Looking out from inside
of big mosque in Abu Dhabi
What I learned at the border – do not enter UAE on a diplomatic passport unless you have a visa. I handed them the wrong passport without thinking about it and after the lady stamped it, I left and went to try to exchange money. I minute later, I heard someone calling someone and looked up – it was the other customs officer, signaling me back. Went to the lady and she said I couldn’t enter the country. I was completely flabbergasted but then realized my mistake and handed her the correct passport, no worries.

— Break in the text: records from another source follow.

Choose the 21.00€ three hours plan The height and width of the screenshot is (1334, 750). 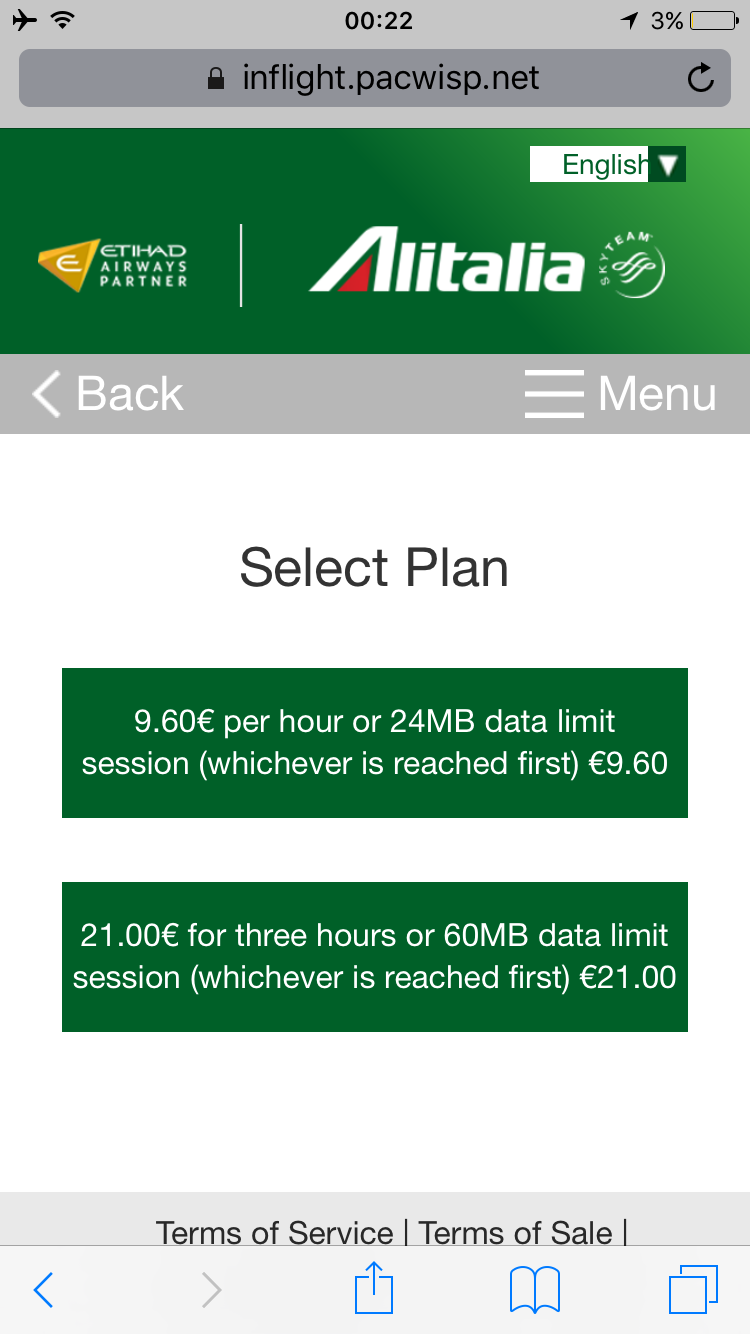(x=375, y=957)
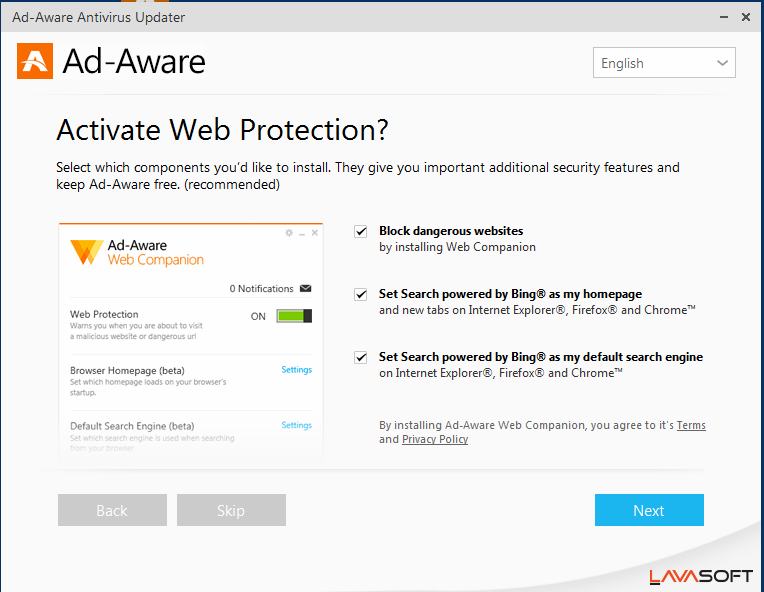Minimize the Ad-Aware Antivirus Updater window
Viewport: 764px width, 592px height.
point(718,17)
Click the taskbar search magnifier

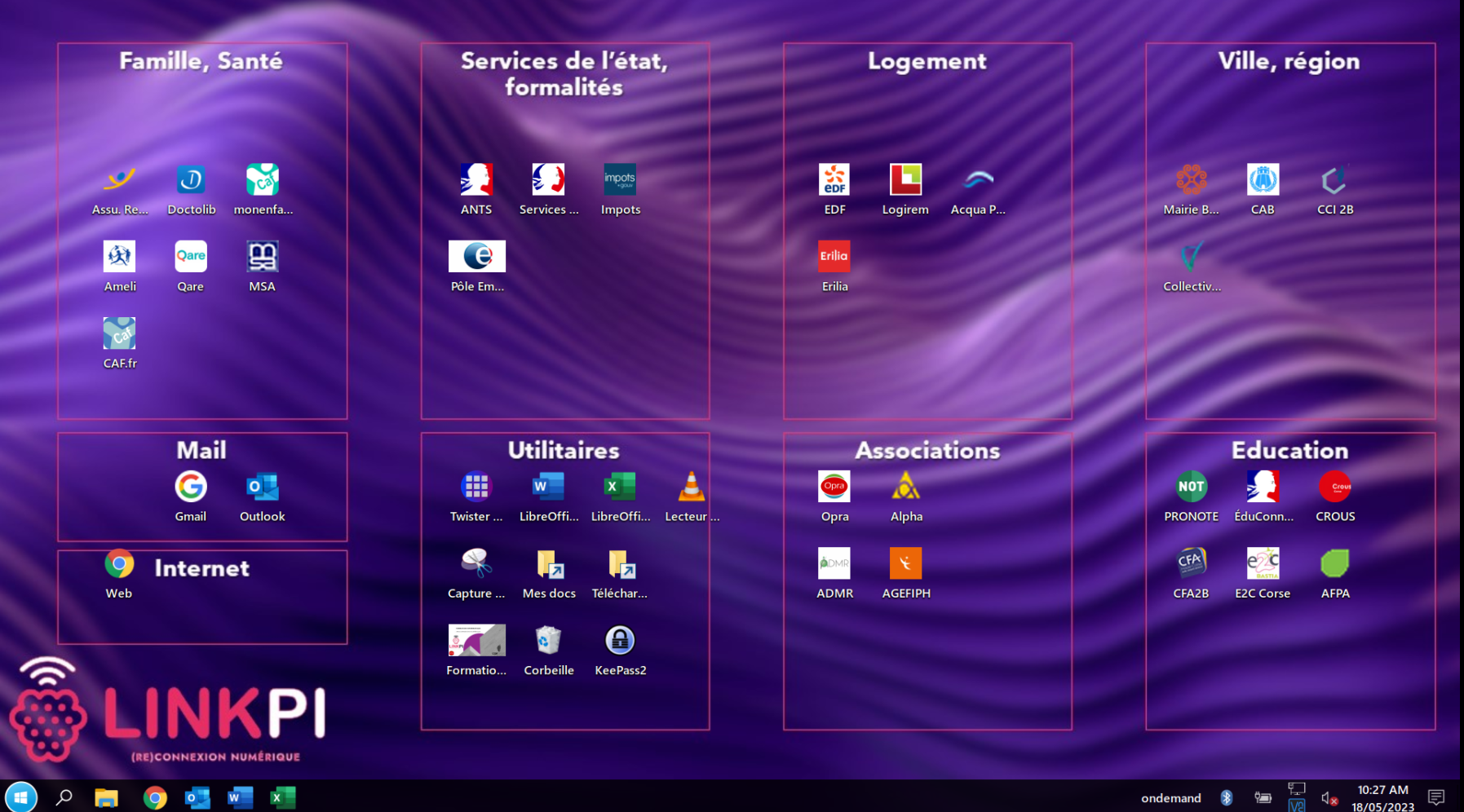(x=64, y=797)
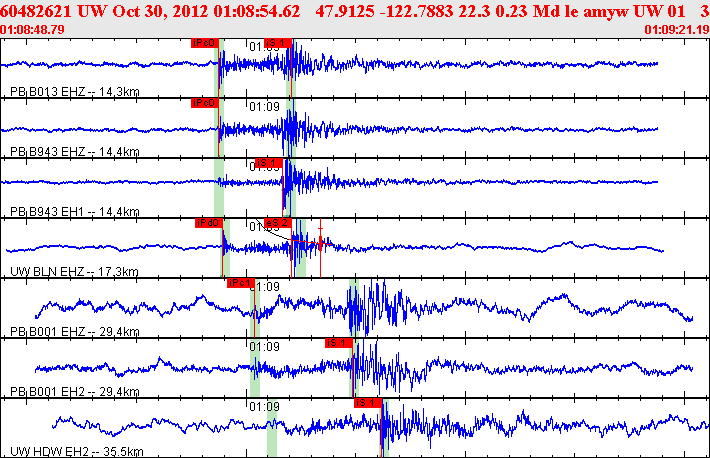This screenshot has height=458, width=710.
Task: Select the iS 1 pick on B943 EH1 trace
Action: [269, 163]
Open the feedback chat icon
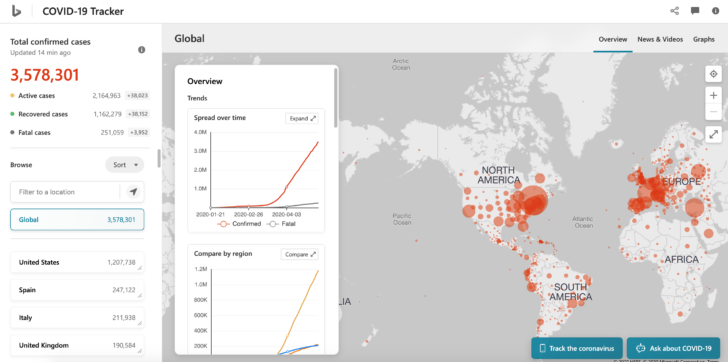Screen dimensions: 728x362 pos(695,11)
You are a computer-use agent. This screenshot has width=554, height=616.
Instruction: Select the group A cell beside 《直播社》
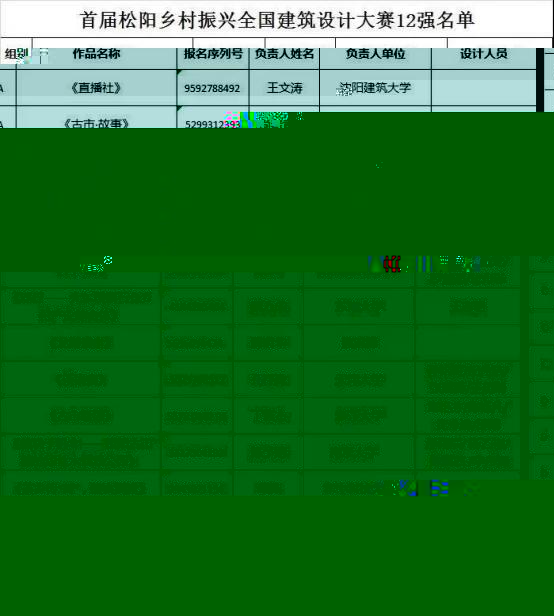[8, 88]
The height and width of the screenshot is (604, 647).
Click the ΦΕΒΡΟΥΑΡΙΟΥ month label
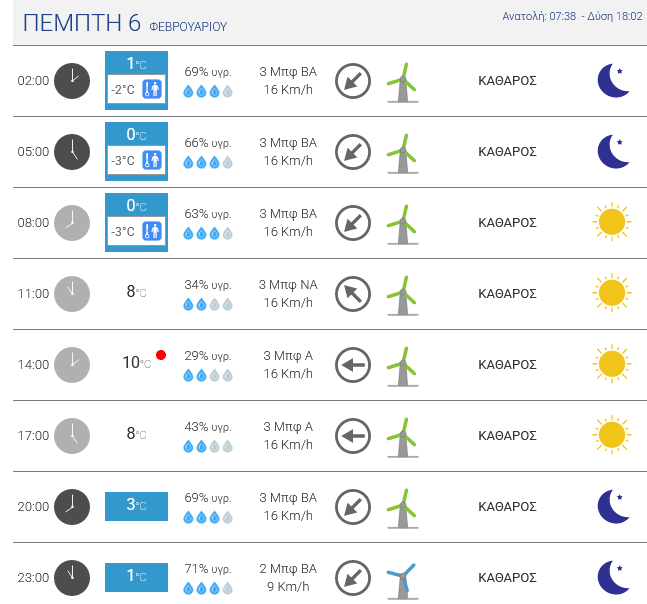click(187, 26)
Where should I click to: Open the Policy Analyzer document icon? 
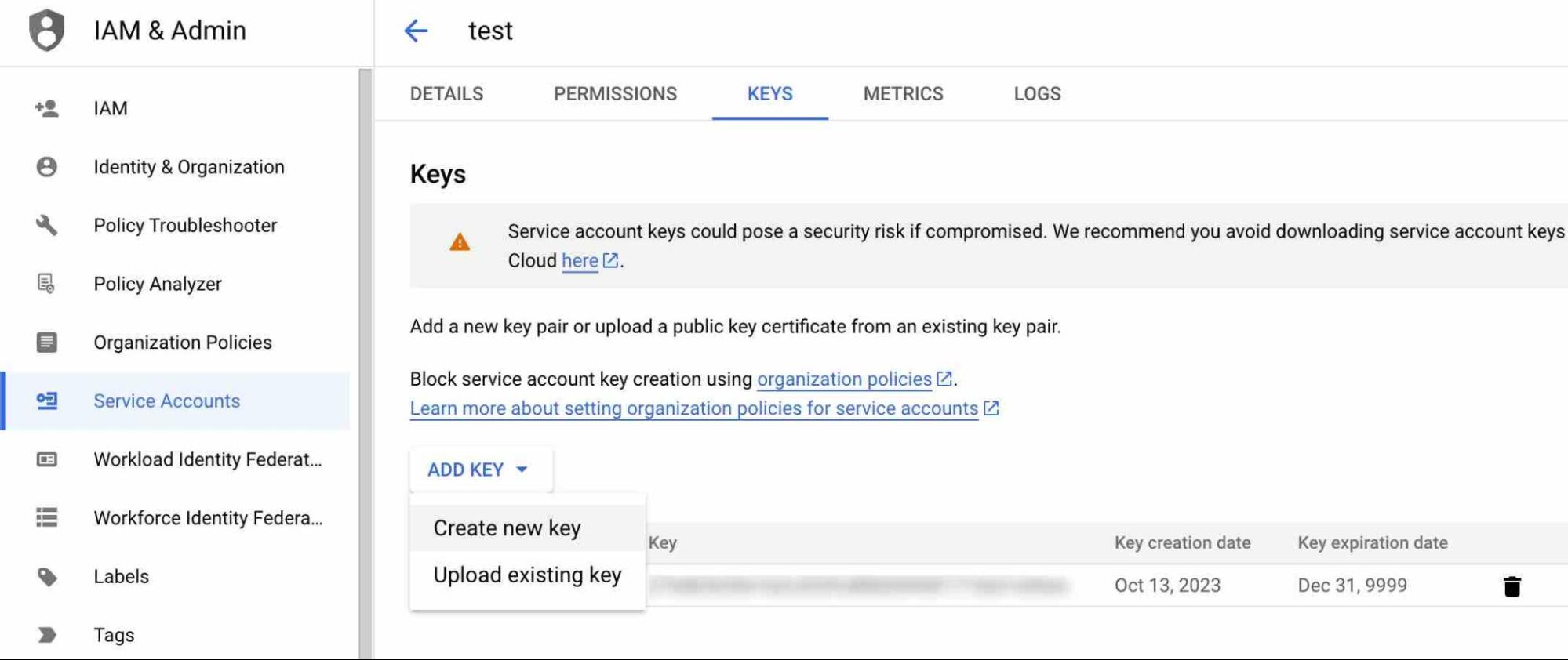(47, 284)
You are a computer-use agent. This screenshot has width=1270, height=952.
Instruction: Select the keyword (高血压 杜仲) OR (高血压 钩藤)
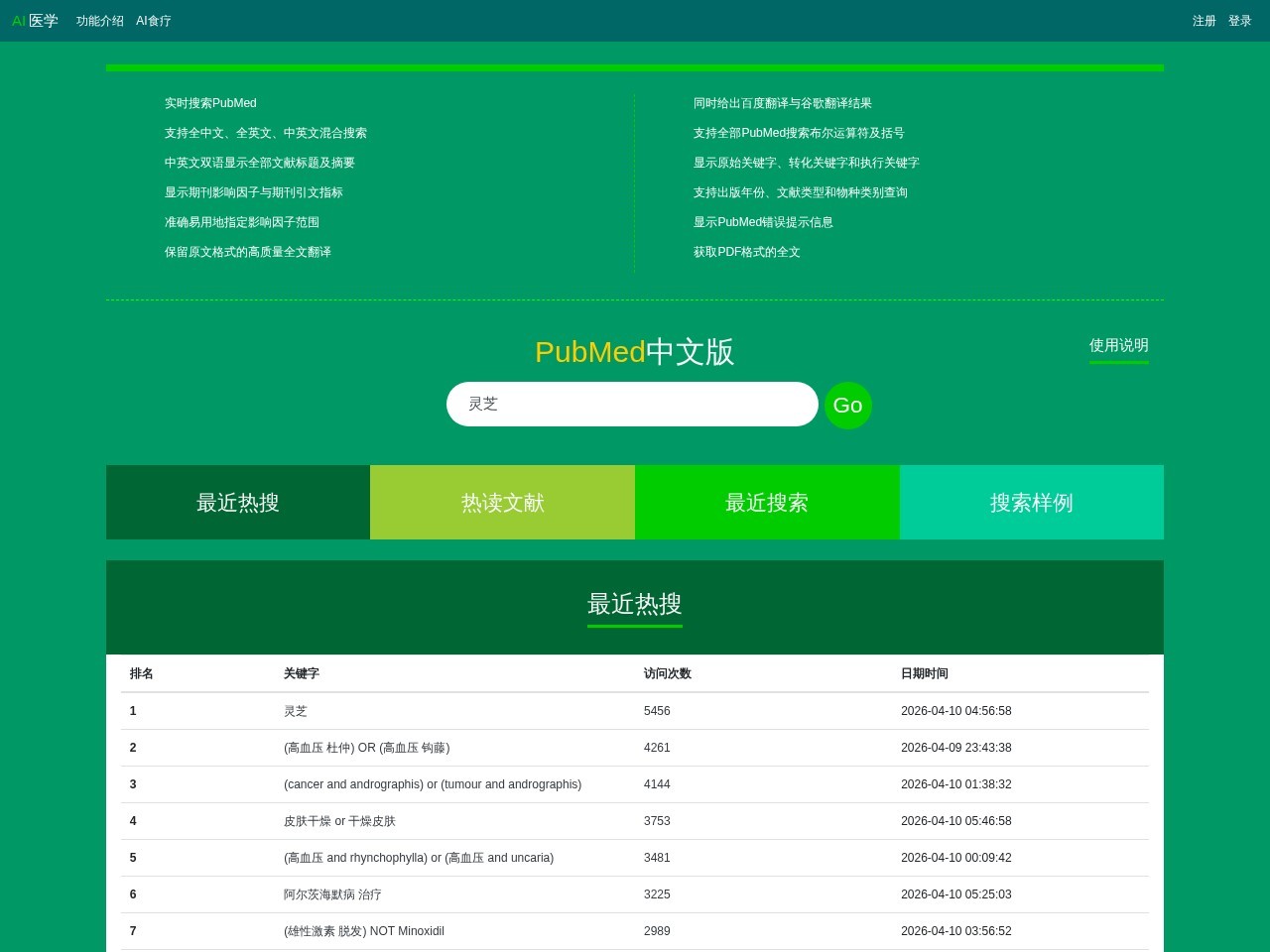365,748
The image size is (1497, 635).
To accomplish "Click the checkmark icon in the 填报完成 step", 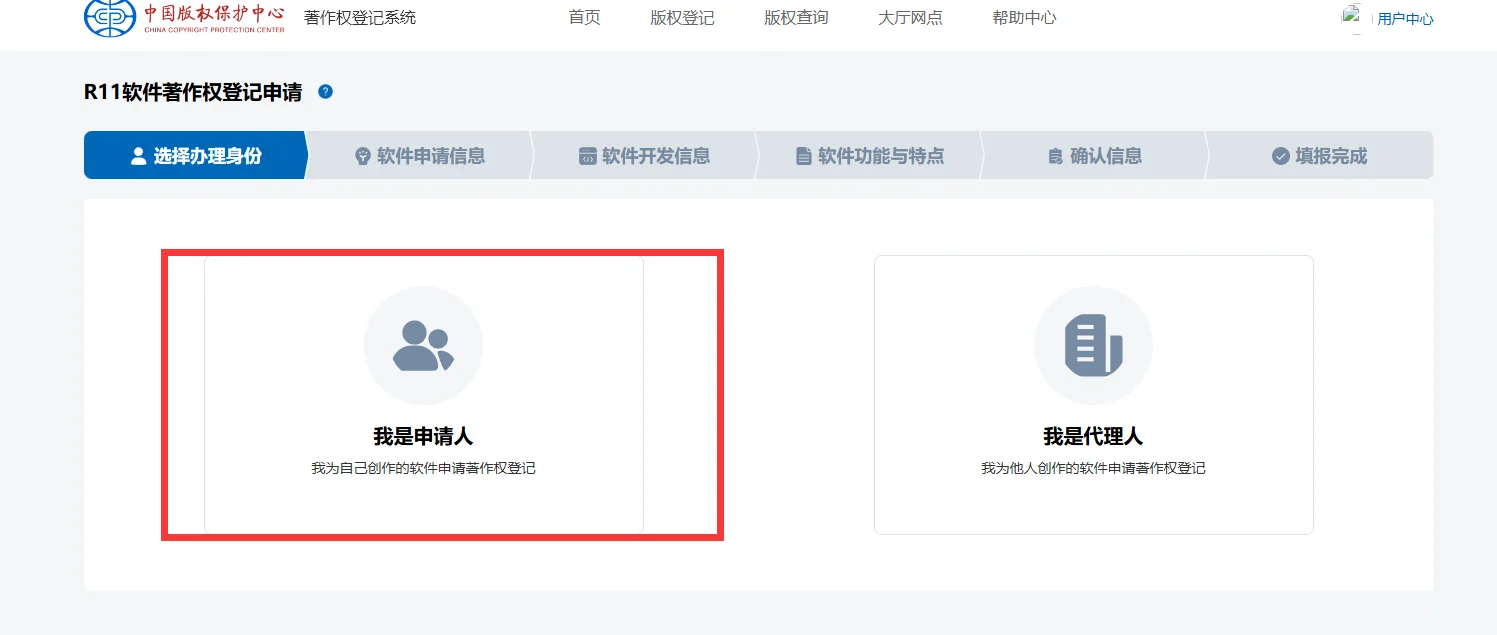I will click(1281, 155).

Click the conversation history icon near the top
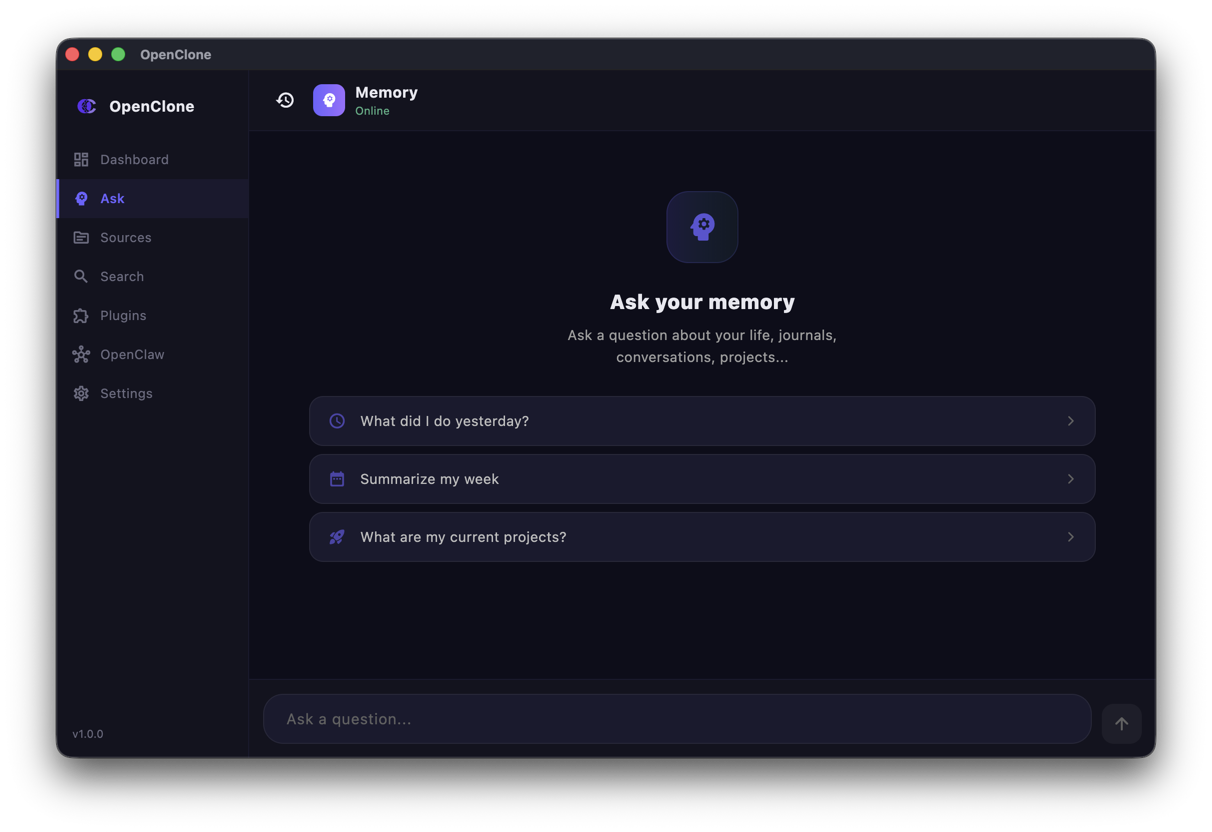tap(285, 100)
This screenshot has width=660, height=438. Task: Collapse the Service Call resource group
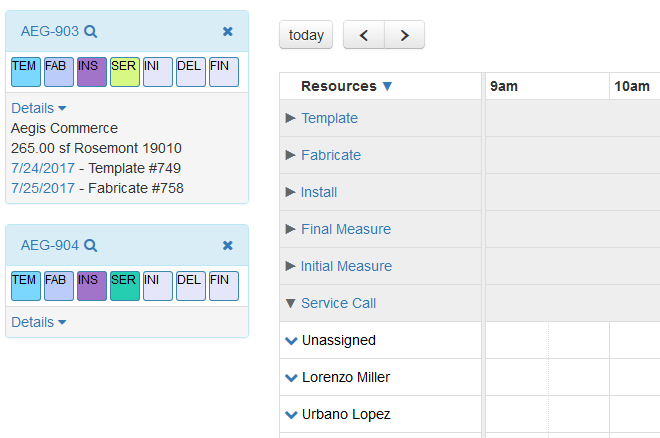291,303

However, a bit later at customs, I and another lady were the “randomly selected to search your crap” women, and that officer discovered my diplomatic passport when she dumped out my little Jansport bag. This caused more utter confusion because what normal person carries around two passports? She asked if one was expired and I said no, obviously because that’s the truth. This confused her, probably because they don’t first of all get too many diplomatic passports and then therefore don’t randomly select for searching people with diplomatic and tourist passports. She asked for clarification and I just said one was for work. She asked me where I worked and I told her.

Abu Dhabi desert safari
 Fortunately, the truth works and I was clear. I pack very lightly and I think it surprised her how little I had, and about 1/5 of the whole bag was food – I’d had what amounted to an apartment in Muscat (seriously, it was larger than my apartment in Jakarta) and had gone grocery shopping because that place is ridiculously expensive. I was carrying the leftovers, mostly Coke and noodles, to the Dubai.

Dubai is the most western city I’ve been in abroad, I think. Yes, there are people walking around in headscarves and the male Arabian dress, but I have eaten at Buffalo Wild Wings, Tim Horton’s, TGI Friday’s and The Cheesecake Factory. There are malls like I’ve never seen malls. I mean, Zippy would have a field day, and not just because there’s a store called Zippy. The place is just amazing.

Inside mosque. Can't say
I have a clue what
some of these mean.
Abu Dhabi is the last stop on the trip, and the bus ride from Dubai was a much more manageable two hours or so, dropping travelers in front of yet another mall. It wasn’t as spectacular as the Dubai ones, but it still had TGI Friday’s. I’ve seen another Tim’s here as well. What I should track down is the Five Guys. I’m not sure if my gut can handle much more American food, though.

Tomorrow’s my last day here – my flight leaves at 2 a.m. on Sunday morning. Tomorrow will be a slow stroll through Abu Dhabi – maybe the mosque, maybe Five Guys, maybe the paperback I swapped for in the last hotel. In the afternoon, I do the sand dune thing and then head back to the hotel to grab a cab to the airport. I’m supposed to land around 8 a.m. and I’m already worried about what happens when I get to work on Monday.

The worst part of vacations is when you realize they’re almost over and your thoughts turn to work emails. Sigh.